[[ Provided information, beginning ]]

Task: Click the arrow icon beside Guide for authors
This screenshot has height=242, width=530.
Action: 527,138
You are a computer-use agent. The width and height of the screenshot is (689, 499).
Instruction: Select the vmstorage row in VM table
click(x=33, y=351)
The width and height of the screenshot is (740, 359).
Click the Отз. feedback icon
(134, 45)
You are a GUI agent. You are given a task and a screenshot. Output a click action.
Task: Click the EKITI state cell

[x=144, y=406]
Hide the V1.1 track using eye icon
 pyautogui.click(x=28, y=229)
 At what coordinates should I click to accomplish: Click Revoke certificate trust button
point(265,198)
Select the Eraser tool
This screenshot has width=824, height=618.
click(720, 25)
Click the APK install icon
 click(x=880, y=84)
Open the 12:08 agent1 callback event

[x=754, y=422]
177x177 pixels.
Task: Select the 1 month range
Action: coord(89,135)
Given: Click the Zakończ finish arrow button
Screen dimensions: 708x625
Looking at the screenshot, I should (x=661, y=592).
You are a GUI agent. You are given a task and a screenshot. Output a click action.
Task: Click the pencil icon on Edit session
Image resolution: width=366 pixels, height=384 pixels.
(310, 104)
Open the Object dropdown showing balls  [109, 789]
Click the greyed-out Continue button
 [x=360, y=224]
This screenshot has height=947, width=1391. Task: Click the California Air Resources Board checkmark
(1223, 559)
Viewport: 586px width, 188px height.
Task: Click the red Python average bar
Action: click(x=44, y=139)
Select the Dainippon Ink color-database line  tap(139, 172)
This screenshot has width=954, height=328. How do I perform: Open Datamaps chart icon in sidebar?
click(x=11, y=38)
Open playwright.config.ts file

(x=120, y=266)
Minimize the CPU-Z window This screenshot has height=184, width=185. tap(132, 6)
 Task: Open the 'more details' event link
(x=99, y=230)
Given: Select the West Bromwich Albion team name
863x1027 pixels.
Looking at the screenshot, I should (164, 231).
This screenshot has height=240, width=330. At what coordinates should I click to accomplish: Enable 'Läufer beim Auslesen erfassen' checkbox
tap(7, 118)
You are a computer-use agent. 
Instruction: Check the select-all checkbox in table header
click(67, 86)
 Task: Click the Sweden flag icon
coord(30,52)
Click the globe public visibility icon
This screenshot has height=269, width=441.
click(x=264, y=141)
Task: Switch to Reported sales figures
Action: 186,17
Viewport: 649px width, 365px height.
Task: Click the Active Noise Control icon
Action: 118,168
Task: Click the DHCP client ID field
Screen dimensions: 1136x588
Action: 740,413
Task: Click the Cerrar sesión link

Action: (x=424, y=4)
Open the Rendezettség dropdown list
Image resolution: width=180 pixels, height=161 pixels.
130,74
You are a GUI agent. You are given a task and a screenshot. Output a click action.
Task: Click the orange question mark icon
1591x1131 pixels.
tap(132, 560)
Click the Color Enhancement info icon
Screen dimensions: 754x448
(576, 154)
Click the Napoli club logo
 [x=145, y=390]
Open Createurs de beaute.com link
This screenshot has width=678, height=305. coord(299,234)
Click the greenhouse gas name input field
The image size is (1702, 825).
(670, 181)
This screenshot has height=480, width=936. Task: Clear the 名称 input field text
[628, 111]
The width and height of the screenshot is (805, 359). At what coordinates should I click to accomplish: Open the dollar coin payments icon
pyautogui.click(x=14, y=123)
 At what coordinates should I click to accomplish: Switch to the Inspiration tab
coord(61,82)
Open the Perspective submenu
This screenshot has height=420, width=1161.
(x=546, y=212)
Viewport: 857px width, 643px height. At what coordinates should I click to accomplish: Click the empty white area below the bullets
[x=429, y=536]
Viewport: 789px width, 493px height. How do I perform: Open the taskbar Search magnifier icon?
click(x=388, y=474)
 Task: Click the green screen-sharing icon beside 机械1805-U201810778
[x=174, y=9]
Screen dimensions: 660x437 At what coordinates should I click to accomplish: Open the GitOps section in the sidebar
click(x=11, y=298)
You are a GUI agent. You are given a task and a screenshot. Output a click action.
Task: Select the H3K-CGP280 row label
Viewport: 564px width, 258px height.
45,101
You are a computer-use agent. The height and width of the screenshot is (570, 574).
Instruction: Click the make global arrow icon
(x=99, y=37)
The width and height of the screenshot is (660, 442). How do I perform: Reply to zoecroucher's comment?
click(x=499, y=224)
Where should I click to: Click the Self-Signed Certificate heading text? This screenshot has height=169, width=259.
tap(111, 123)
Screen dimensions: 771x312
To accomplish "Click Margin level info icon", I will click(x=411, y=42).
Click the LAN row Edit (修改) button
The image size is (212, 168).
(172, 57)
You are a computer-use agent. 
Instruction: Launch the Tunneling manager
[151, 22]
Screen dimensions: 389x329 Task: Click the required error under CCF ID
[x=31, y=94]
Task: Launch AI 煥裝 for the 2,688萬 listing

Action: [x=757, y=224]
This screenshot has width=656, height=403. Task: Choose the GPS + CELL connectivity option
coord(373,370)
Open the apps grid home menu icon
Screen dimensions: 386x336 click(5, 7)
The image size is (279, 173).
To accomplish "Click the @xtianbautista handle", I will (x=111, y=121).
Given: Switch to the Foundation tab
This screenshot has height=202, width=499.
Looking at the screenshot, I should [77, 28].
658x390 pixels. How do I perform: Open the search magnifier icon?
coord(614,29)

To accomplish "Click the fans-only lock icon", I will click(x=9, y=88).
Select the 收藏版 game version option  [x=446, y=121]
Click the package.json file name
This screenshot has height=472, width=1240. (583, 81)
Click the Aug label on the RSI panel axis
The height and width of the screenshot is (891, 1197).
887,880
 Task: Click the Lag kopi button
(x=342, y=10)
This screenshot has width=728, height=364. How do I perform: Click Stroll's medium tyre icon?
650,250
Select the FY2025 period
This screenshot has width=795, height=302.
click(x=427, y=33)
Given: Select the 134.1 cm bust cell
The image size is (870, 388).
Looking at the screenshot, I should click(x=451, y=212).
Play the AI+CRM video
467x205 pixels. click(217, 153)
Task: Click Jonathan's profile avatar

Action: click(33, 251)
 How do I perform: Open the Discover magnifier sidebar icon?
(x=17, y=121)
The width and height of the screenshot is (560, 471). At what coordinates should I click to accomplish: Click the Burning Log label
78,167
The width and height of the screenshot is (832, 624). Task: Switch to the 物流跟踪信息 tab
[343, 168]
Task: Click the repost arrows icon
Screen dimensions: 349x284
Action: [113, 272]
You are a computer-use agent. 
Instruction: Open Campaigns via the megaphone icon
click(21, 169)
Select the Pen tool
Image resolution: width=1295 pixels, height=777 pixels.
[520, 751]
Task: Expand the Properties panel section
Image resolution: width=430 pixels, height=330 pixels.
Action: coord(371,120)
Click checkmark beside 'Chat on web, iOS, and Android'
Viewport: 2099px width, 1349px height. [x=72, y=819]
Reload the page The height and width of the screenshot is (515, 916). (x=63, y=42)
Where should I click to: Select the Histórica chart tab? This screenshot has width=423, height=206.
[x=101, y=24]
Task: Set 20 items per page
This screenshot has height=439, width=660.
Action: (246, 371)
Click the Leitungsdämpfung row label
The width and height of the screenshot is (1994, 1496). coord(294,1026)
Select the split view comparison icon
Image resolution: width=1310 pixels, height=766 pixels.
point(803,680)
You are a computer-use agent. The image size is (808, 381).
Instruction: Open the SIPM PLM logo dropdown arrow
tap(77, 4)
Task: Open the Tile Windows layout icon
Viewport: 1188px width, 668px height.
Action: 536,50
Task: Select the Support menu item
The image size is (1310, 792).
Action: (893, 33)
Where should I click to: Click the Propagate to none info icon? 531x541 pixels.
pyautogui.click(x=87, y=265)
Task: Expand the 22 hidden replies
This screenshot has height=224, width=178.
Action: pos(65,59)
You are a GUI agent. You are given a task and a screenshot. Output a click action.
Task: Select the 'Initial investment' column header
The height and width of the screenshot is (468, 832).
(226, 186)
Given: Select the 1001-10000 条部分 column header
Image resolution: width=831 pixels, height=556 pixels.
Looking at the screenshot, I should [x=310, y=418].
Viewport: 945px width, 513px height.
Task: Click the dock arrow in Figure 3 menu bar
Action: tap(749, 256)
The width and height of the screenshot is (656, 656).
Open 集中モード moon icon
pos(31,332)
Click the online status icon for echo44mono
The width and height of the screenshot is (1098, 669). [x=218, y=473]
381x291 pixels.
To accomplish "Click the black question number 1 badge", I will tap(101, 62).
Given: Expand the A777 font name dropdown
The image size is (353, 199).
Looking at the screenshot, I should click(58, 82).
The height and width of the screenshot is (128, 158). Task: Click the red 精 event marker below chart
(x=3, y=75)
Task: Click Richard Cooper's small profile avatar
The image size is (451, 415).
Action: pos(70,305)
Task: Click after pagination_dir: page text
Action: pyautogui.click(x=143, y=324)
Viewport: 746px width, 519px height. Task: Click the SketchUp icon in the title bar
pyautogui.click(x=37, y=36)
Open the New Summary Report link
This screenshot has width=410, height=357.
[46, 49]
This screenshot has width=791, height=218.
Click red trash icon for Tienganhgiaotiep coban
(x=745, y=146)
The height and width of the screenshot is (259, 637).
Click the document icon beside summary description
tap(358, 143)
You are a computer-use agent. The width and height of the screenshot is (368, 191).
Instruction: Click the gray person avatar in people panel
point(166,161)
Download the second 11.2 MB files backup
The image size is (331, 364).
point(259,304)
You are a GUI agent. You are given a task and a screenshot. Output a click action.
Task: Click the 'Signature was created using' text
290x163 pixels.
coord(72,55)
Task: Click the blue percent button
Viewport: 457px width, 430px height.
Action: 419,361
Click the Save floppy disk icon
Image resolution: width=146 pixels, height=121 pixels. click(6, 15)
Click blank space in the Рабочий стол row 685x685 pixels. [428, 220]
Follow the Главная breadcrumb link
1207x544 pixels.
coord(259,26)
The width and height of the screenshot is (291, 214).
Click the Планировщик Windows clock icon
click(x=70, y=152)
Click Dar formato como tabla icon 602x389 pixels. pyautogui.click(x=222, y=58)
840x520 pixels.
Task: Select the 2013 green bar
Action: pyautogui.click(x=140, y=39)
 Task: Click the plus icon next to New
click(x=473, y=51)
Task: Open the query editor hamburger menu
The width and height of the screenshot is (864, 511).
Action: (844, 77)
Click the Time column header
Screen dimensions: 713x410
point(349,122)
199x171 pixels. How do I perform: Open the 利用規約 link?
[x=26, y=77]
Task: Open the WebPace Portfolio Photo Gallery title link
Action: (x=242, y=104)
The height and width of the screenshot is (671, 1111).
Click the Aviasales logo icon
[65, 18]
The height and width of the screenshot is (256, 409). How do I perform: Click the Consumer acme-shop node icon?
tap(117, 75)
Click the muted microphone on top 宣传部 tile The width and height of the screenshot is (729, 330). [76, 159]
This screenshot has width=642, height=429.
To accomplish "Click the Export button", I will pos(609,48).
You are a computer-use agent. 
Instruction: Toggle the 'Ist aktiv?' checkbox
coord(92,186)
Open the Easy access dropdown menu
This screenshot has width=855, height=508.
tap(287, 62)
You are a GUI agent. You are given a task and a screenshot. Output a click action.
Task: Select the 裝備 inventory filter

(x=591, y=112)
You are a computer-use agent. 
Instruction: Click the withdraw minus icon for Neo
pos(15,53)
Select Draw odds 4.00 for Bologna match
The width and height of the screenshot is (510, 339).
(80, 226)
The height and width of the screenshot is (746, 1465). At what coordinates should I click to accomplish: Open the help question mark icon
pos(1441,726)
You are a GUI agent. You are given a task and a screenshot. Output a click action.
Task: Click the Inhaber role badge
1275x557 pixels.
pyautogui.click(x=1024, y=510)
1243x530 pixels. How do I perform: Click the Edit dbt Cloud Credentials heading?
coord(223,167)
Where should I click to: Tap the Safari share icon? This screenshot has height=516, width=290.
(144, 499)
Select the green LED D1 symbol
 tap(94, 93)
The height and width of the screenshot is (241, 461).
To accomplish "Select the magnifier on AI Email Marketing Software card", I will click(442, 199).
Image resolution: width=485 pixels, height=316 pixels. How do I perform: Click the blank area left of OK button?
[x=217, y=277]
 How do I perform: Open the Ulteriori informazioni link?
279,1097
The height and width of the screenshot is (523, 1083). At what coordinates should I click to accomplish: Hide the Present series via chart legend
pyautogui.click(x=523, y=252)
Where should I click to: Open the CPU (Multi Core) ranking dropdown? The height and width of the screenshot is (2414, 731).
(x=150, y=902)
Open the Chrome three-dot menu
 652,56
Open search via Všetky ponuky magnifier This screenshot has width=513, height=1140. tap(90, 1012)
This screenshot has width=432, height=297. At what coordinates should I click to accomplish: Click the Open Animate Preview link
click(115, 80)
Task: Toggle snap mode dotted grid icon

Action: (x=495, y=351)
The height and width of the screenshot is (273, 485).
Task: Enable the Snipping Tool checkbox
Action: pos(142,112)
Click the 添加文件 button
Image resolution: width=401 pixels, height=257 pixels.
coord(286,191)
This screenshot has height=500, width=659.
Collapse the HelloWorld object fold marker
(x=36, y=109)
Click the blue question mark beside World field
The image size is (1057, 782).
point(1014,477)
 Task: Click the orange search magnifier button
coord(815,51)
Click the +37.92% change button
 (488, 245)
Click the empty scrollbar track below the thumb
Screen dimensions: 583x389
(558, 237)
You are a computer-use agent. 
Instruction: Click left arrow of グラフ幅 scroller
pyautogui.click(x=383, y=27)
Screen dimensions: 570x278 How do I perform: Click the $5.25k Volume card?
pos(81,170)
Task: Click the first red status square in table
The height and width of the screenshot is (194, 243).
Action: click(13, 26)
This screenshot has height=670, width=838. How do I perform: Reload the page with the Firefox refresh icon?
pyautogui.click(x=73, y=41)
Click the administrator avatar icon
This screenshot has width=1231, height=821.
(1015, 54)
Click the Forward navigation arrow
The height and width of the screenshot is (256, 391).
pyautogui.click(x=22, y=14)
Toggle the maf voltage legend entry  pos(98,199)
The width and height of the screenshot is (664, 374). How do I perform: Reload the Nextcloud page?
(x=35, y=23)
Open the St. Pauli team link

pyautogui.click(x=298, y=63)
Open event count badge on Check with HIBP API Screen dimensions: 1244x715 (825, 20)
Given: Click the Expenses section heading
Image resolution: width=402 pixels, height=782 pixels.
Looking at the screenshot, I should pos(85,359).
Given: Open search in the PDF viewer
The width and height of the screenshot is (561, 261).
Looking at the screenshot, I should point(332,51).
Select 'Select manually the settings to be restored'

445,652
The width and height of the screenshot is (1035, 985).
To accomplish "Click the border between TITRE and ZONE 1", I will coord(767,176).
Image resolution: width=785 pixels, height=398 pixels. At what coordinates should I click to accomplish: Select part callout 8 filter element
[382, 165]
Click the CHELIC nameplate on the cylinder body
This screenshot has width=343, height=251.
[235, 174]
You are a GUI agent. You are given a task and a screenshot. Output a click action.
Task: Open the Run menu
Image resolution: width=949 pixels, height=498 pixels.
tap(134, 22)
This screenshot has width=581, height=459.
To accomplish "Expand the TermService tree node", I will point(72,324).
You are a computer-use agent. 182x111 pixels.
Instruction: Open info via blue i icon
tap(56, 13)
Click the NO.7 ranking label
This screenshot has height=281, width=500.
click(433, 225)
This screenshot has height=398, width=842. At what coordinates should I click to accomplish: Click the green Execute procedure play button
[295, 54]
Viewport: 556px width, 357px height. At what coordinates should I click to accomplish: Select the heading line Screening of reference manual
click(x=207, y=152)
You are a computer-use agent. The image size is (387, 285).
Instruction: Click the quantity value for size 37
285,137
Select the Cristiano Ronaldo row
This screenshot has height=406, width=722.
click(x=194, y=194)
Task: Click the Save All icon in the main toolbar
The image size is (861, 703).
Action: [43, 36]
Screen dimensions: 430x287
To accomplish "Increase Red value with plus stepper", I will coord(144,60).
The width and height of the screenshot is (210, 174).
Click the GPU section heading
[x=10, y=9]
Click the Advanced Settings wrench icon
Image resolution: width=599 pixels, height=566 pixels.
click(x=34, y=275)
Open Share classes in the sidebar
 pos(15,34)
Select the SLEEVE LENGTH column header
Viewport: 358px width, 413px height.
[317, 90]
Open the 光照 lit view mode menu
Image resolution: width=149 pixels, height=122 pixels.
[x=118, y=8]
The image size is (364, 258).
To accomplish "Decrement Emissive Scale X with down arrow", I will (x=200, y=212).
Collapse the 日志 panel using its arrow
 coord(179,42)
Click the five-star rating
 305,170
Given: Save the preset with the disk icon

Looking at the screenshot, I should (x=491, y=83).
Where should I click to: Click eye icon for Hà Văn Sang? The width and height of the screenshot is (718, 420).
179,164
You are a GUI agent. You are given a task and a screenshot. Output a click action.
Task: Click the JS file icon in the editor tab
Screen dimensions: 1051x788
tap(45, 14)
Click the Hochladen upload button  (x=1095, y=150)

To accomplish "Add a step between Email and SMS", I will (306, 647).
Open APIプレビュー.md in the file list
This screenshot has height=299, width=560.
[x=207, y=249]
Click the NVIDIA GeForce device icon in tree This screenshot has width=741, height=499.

[[ Provided information, end ]]

Directions for this task:
In the entries above, count the lines that include "Expand" and write nothing but that number.

Response to this exercise:
4